__WHAT YOU HAVE TO DO__
Set down the entries once more, exactly as given.

__Data entries__
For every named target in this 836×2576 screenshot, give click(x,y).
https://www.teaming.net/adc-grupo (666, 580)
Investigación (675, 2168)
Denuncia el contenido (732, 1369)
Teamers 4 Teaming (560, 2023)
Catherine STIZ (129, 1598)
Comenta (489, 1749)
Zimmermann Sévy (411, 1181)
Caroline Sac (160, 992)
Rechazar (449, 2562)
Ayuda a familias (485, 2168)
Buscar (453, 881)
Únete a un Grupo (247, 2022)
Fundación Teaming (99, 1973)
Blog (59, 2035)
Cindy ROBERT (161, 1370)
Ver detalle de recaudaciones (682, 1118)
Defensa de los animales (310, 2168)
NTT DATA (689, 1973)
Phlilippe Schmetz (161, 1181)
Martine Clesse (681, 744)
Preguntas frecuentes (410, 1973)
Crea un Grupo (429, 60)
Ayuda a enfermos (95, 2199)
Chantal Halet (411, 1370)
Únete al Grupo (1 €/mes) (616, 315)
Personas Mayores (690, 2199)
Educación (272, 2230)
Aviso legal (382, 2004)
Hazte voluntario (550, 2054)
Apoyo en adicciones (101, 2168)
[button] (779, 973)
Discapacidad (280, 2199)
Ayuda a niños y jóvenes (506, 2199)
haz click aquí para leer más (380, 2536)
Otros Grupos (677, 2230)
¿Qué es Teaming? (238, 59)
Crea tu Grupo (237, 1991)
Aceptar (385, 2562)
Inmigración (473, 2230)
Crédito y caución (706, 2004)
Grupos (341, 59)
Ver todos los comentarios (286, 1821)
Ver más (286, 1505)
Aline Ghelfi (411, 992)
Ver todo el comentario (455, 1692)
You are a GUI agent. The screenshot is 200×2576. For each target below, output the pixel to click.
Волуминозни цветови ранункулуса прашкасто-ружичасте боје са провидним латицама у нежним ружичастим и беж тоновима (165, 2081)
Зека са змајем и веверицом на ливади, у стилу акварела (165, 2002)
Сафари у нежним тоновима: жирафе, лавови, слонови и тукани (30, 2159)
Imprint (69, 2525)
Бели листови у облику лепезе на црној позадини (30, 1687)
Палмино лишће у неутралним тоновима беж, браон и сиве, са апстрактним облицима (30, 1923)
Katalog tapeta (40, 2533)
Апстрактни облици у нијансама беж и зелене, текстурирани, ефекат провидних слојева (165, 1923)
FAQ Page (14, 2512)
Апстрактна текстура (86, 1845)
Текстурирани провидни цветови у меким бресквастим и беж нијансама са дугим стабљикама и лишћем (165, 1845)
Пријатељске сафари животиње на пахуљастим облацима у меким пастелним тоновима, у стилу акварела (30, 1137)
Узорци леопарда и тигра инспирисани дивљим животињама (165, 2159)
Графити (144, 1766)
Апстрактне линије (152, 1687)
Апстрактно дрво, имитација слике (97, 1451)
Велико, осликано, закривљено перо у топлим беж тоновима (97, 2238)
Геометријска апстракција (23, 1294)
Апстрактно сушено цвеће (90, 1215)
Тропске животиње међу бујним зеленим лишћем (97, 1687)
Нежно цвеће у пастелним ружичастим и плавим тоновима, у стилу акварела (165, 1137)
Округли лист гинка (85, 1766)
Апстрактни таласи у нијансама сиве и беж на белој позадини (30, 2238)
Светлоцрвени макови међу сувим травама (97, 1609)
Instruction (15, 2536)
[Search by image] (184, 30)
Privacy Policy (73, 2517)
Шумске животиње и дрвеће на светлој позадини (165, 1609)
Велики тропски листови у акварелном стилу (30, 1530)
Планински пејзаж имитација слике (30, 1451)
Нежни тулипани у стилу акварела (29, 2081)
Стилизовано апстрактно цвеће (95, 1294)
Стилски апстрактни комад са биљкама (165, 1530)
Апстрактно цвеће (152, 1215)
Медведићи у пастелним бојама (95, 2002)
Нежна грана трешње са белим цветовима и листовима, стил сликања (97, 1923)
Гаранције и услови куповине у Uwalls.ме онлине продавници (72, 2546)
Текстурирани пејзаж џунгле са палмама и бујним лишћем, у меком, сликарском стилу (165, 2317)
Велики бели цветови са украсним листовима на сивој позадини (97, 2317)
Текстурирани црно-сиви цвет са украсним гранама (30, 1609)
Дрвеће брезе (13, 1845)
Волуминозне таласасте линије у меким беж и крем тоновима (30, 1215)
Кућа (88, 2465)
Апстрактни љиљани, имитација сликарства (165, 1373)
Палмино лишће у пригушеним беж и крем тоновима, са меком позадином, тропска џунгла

__YOUR SOLUTION__
For every named target in this 836×2576 screenshot, give click(x,y).
https://www.teaming.net/adc-grupo (666, 580)
Investigación (675, 2168)
Denuncia el contenido (732, 1369)
Teamers 4 Teaming (560, 2023)
Catherine STIZ (129, 1598)
Comenta (489, 1749)
Zimmermann Sévy (411, 1181)
Caroline Sac (160, 992)
Rechazar (449, 2562)
Ayuda a familias (485, 2168)
Buscar (453, 881)
Únete a un Grupo (247, 2022)
Fundación Teaming (99, 1973)
Blog (59, 2035)
Cindy ROBERT (161, 1370)
Ver detalle de recaudaciones (682, 1118)
Defensa de los animales (310, 2168)
NTT DATA (689, 1973)
Phlilippe Schmetz (161, 1181)
Martine Clesse (681, 744)
Preguntas frecuentes (410, 1973)
Crea un Grupo (429, 60)
Ayuda a enfermos (95, 2199)
Chantal Halet (411, 1370)
Únete al Grupo (1 €/mes) (616, 315)
Personas Mayores (690, 2199)
Educación (272, 2230)
Aviso legal (382, 2004)
Hazte voluntario (550, 2054)
Apoyo en adicciones (101, 2168)
[button] (779, 973)
Discapacidad (280, 2199)
Ayuda a niños y jóvenes (506, 2199)
haz click aquí para leer más (380, 2536)
Otros Grupos (677, 2230)
¿Qué es Teaming? (238, 59)
Crea tu Grupo (237, 1991)
Aceptar (385, 2562)
Inmigración (473, 2230)
Crédito y caución (706, 2004)
Grupos (341, 59)
Ver todos los comentarios (286, 1821)
Ver más (286, 1505)
Aline Ghelfi (411, 992)
Ver todo el comentario (455, 1692)
You are a GUI agent. The screenshot is 200×2576. For each target below, output the pixel to click.
Волуминозни цветови ранункулуса прашкасто-ружичасте боје са провидним латицама у нежним ружичастим и беж тоновима (165, 2081)
Зека са змајем и веверицом на ливади, у стилу акварела (165, 2002)
Сафари у нежним тоновима: жирафе, лавови, слонови и тукани (30, 2159)
Imprint (69, 2525)
Бели листови у облику лепезе на црној позадини (30, 1687)
Палмино лишће у неутралним тоновима беж, браон и сиве, са апстрактним облицима (30, 1923)
Katalog tapeta (40, 2533)
Апстрактни облици у нијансама беж и зелене, текстурирани, ефекат провидних слојева (165, 1923)
FAQ Page (14, 2512)
Апстрактна текстура (86, 1845)
Текстурирани провидни цветови у меким бресквастим и беж нијансама са дугим стабљикама и лишћем (165, 1845)
Пријатељске сафари животиње на пахуљастим облацима у меким пастелним тоновима, у стилу акварела (30, 1137)
Узорци леопарда и тигра инспирисани дивљим животињама (165, 2159)
Графити (144, 1766)
Апстрактне линије (152, 1687)
Апстрактно дрво, имитација слике (97, 1451)
Велико, осликано, закривљено перо у топлим беж тоновима (97, 2238)
Геометријска апстракција (23, 1294)
Апстрактно сушено цвеће (90, 1215)
Тропске животиње међу бујним зеленим лишћем (97, 1687)
Нежно цвеће у пастелним ружичастим и плавим тоновима, у стилу акварела (165, 1137)
Округли лист гинка (85, 1766)
Апстрактни таласи у нијансама сиве и беж на белој позадини (30, 2238)
Светлоцрвени макови међу сувим травама (97, 1609)
Instruction (15, 2536)
[Search by image] (184, 30)
Privacy Policy (73, 2517)
Шумске животиње и дрвеће на светлој позадини (165, 1609)
Велики тропски листови у акварелном стилу (30, 1530)
Планински пејзаж имитација слике (30, 1451)
Нежни тулипани у стилу акварела (29, 2081)
Стилизовано апстрактно цвеће (95, 1294)
Стилски апстрактни комад са биљкама (165, 1530)
Апстрактно цвеће (152, 1215)
Медведићи у пастелним бојама (95, 2002)
Нежна грана трешње са белим цветовима и листовима, стил сликања (97, 1923)
Гаранције и услови куповине у Uwalls.ме онлине продавници (72, 2546)
Текстурирани пејзаж џунгле са палмама и бујним лишћем, у меком, сликарском стилу (165, 2317)
Велики бели цветови са украсним листовима на сивој позадини (97, 2317)
Текстурирани црно-сиви цвет са украсним гранама (30, 1609)
Дрвеће брезе (13, 1845)
Волуминозне таласасте линије у меким беж и крем тоновима (30, 1215)
Кућа (88, 2465)
Апстрактни љиљани, имитација сликарства (165, 1373)
Палмино лишће у пригушеним беж и крем тоновима, са меком позадином, тропска џунгла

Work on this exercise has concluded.